**About this task**. Continue the news report on France's foreign minister pressing Lebanese leaders to form a government, picking up after its final paragraph.

**Text excerpt**.

FM Jean-Yves Le Drian makes phone calls to Lebanese president, acting PM and parliament speaker; urges them to end ‘blockage,’ form government
By Agencies
An anti-government protester holds a placard, as she looks at a Lebanese army soldier, during a protest against the political leadership they blame for the economic and financial crisis, near the presidential palace in Baabda, east of Beirut, Lebanon, March. 27, 2021. (Bilal Hussein/AP)
PARIS — France’s foreign minister has cranked up pressure on Lebanese leaders to form a government, urging them in personal phone calls toward an immediate halt to what he called “deliberate obstruction” that’s driving the country toward collapse.
Jean-Yves Le Drian called Lebanese President Michel Aoun, acting Prime Minister Saad Hariri and parliament speaker Nabih Berri and deplored the seven months of political stalemate that are worsening Lebanon’s economic crisis, according to a statement from the foreign minister’s office Monday.
“The deliberate obstruction of any prospect of an exit from the crisis… by demands that are unreasonable and out-of-date, must immediately halt,” the statement said. “The time has come to strengthen pressure” to end the blockage, it added.
“He reminded them that all of Lebanon’s political parties bore all the responsibility for this impasse,” the ministry said.
The Lebanese economy is in freefall, with parliament approving Monday an emergency funding package simply to keep the lights on after one of the country’s largest power plants ran out of fuel.
More than half the population lives in poverty, according to the United Nations, and protests flared again this month by a population fed up with a ruling elite lambasted as inefficient and corrupt.

**Information**.
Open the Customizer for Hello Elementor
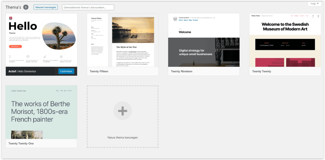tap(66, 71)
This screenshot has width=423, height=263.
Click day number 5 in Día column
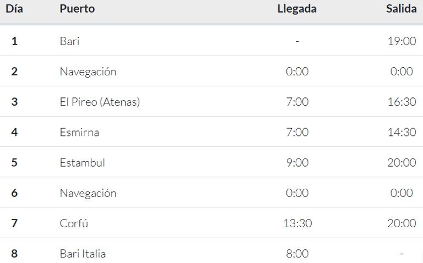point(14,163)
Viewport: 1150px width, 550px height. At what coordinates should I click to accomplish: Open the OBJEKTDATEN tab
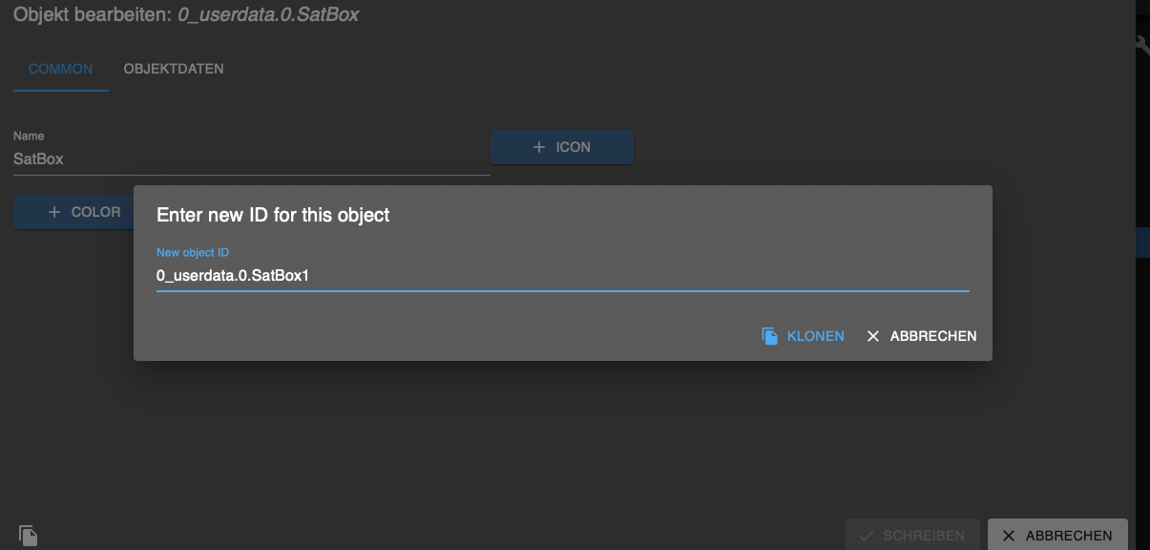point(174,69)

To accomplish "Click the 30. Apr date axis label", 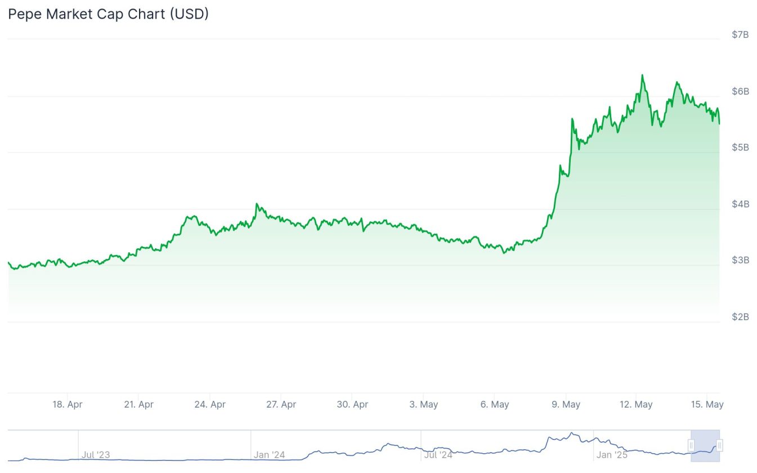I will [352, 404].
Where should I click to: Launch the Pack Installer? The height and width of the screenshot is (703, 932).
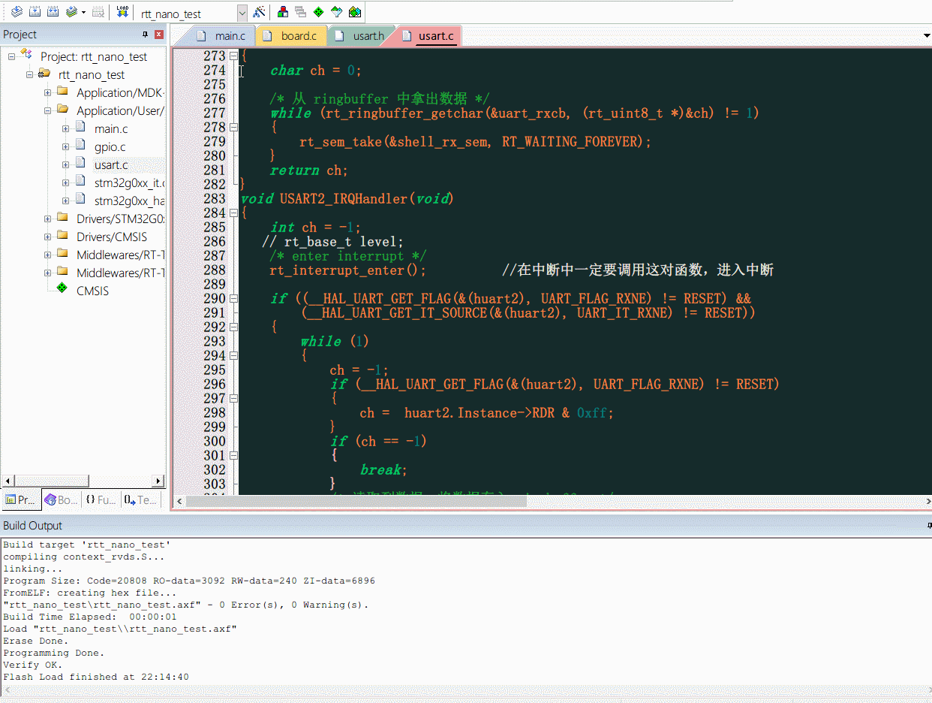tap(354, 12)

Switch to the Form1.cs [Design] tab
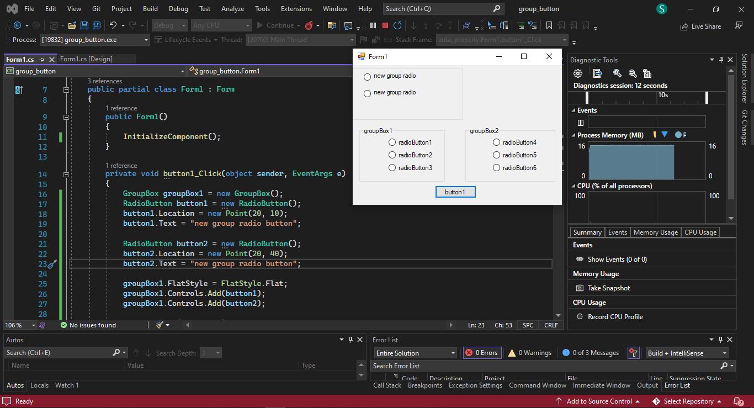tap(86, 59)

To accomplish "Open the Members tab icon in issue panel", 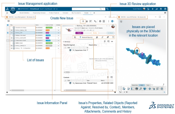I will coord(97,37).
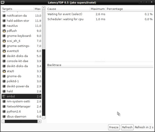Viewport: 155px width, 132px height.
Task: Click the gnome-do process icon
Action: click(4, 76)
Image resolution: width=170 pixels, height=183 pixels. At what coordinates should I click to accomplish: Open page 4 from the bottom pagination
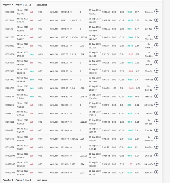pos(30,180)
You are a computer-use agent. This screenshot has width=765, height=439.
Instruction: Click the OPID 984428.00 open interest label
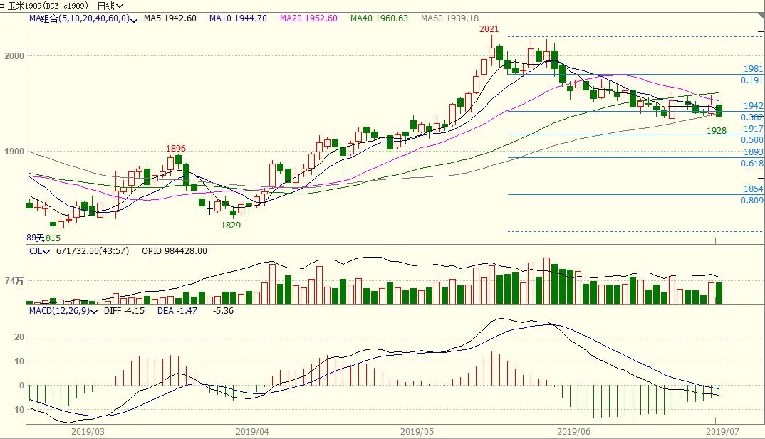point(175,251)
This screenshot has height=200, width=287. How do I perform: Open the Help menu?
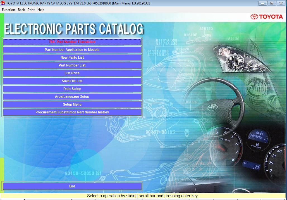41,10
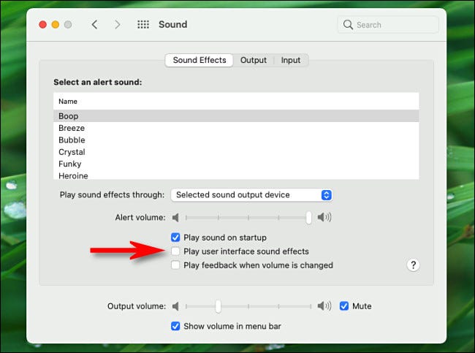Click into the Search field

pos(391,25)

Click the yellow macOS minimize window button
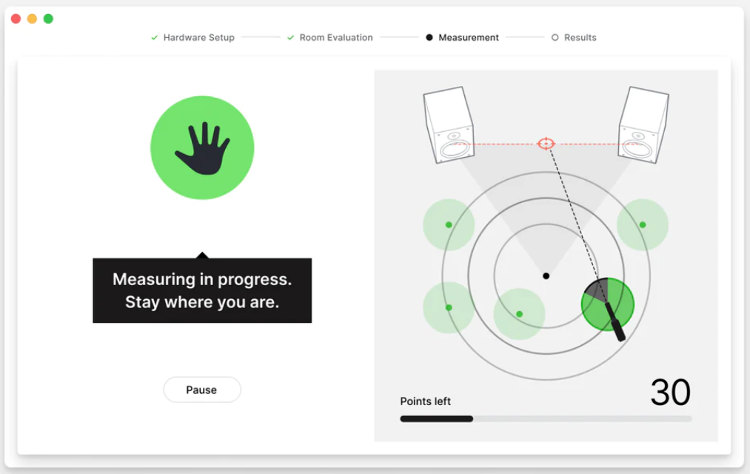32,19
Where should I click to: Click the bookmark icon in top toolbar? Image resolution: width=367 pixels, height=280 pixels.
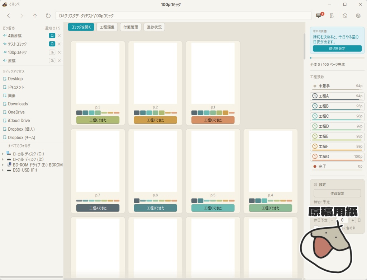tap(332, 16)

==

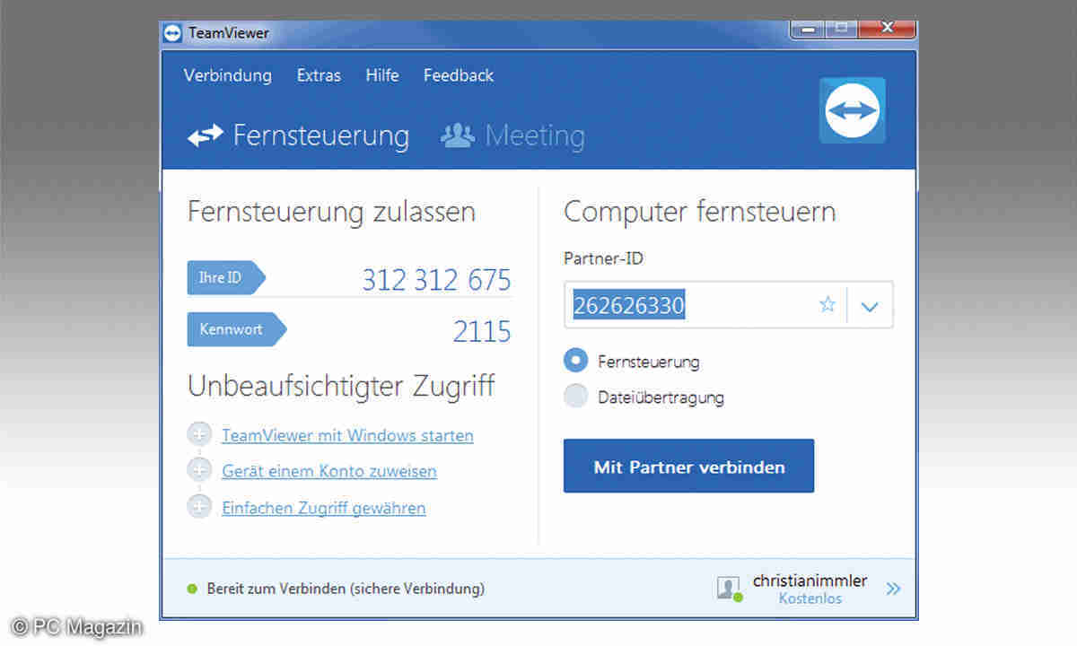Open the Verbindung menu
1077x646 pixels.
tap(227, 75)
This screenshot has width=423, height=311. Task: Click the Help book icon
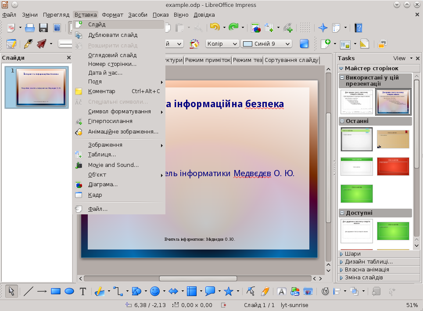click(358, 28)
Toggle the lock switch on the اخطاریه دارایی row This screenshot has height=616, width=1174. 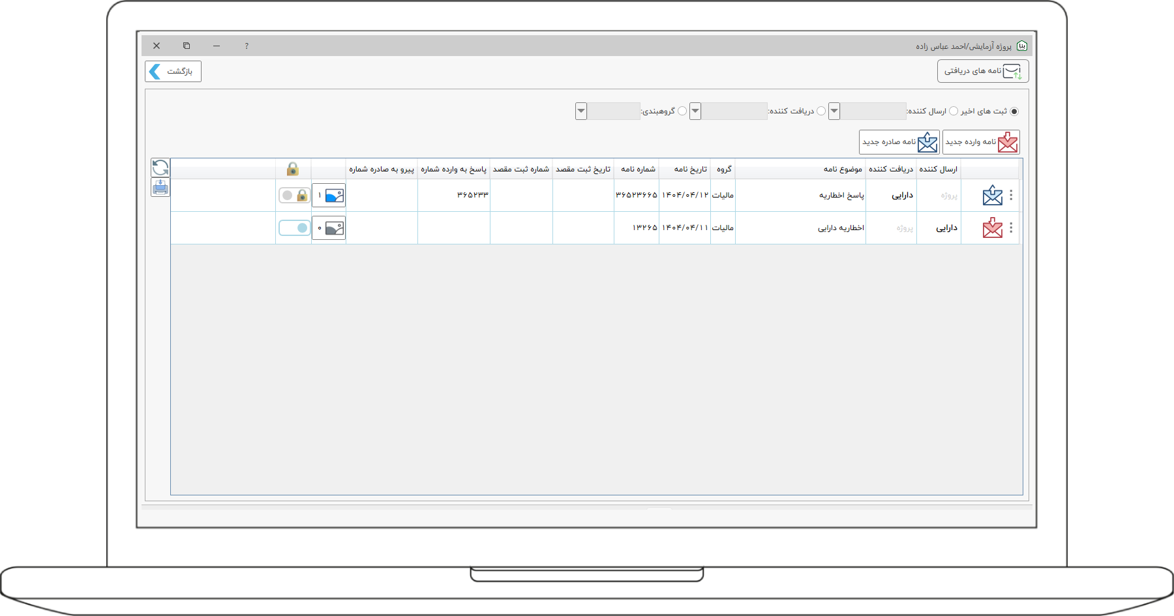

---

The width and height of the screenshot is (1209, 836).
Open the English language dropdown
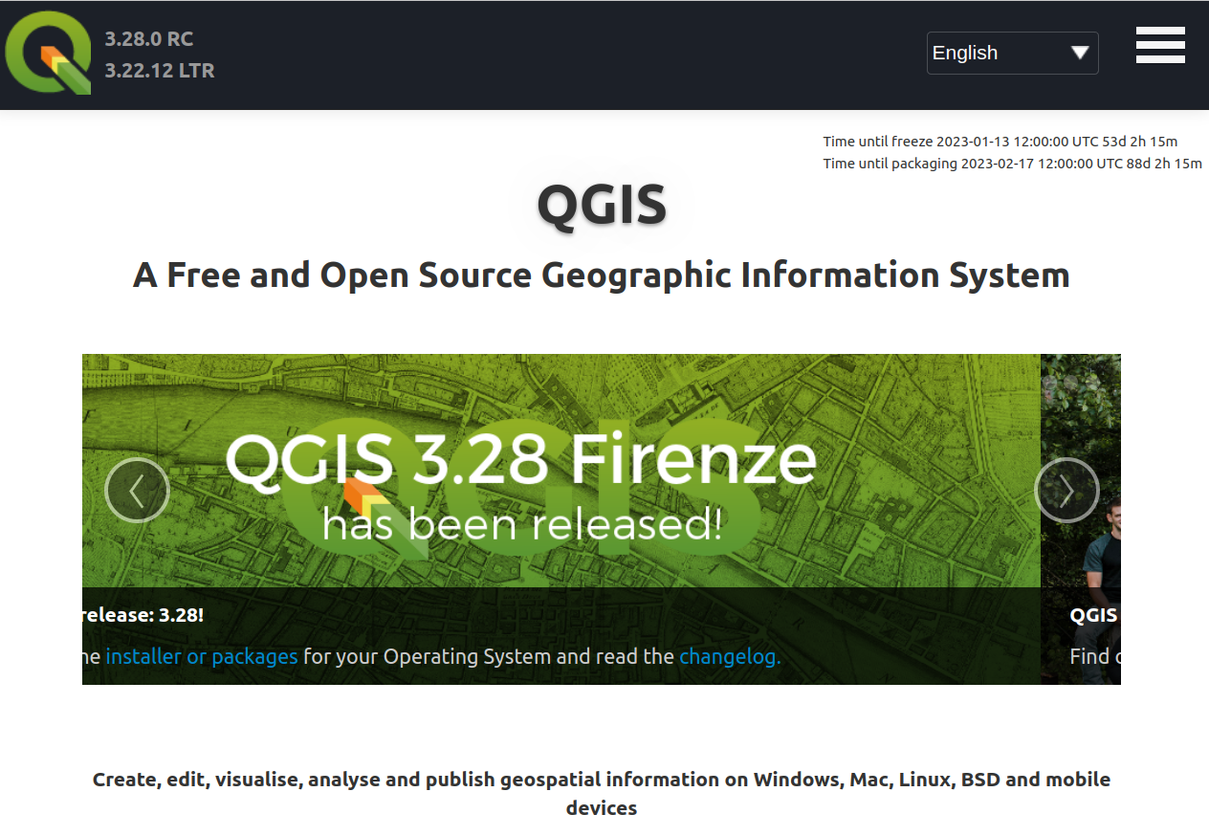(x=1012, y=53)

**Answer box**.
“In this context, the deliberate obstructions to ending the crisis, in particular on the part of certain actors of the Lebanese political system with unreasonable demands dating from another era, must cease immediately,” the French ministry said.
Last week talks between Aoun and Hariri on the formation of a new Cabinet broke down.
Le Drian is also asking European counterparts to join the push for action.
Last year French President Emmanuel Macron proposed a road map to break the political stalemate in the former French protectorate. Macron has been pressing Lebanese politicians to form a Cabinet made up of non-partisan specialists that can work on urgent reforms to extract Lebanon from a financial crisis worsened by the Aug. 4 explosion that devastated Beirut.
Those efforts have led to nowhere as Lebanon’s politicians continue to bicker about the shape and size of a new Cabinet while the country is mired in the worst economic crisis in its modern history — a situation exacerbated by pandemic restrictions.